Your instructions:
Transcribe the entries below with complete accuracy, excluding the pictures.
———
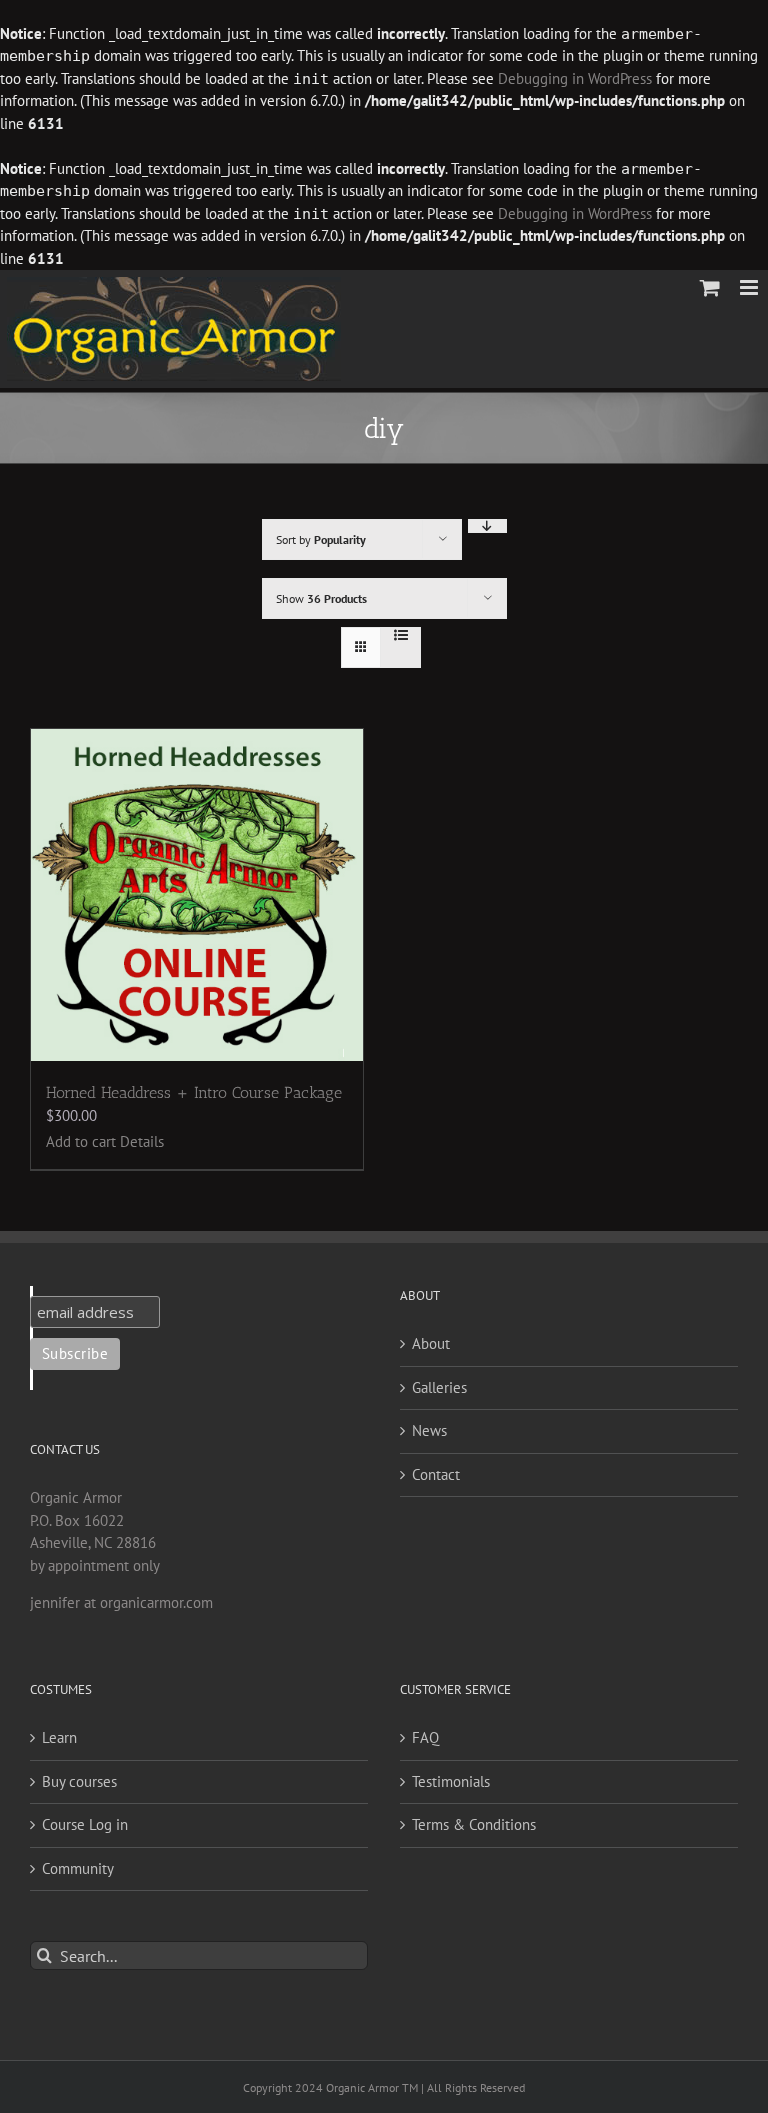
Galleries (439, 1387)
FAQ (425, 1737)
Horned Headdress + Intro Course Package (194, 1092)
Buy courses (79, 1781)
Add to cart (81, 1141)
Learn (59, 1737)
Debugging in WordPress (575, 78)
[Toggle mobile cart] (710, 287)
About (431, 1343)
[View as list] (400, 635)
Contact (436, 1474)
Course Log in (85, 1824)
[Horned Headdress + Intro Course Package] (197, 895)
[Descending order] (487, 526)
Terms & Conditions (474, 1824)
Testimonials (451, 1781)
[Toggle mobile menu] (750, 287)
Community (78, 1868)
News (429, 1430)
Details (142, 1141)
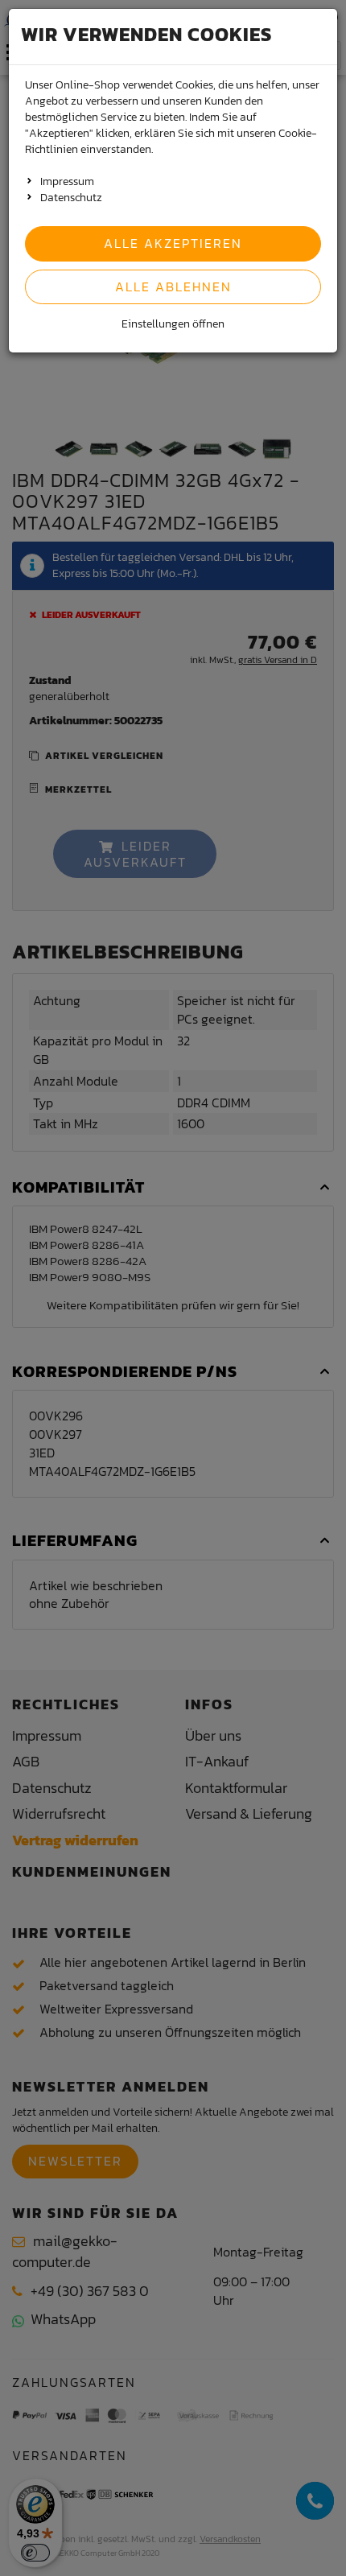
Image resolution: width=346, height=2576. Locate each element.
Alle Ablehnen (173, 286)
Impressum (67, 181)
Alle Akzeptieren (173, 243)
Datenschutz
———
Response to this exercise:
Galleries (439, 1387)
FAQ (425, 1737)
Horned Headdress + Intro Course Package (194, 1092)
Buy courses (79, 1781)
Add to cart (81, 1141)
Learn (59, 1737)
Debugging in WordPress (575, 78)
[Toggle mobile cart] (710, 287)
About (431, 1343)
[View as list] (400, 635)
Contact (436, 1474)
Course Log in (85, 1824)
[Horned Headdress + Intro Course Package] (197, 895)
[Descending order] (487, 526)
Terms & Conditions (474, 1824)
Testimonials (451, 1781)
[Toggle mobile menu] (750, 287)
Community (78, 1868)
News (429, 1430)
Details (142, 1141)
Image resolution: width=346, height=2576. Locate each element.
Alle Ablehnen (173, 286)
Impressum (67, 181)
Alle Akzeptieren (173, 243)
Datenschutz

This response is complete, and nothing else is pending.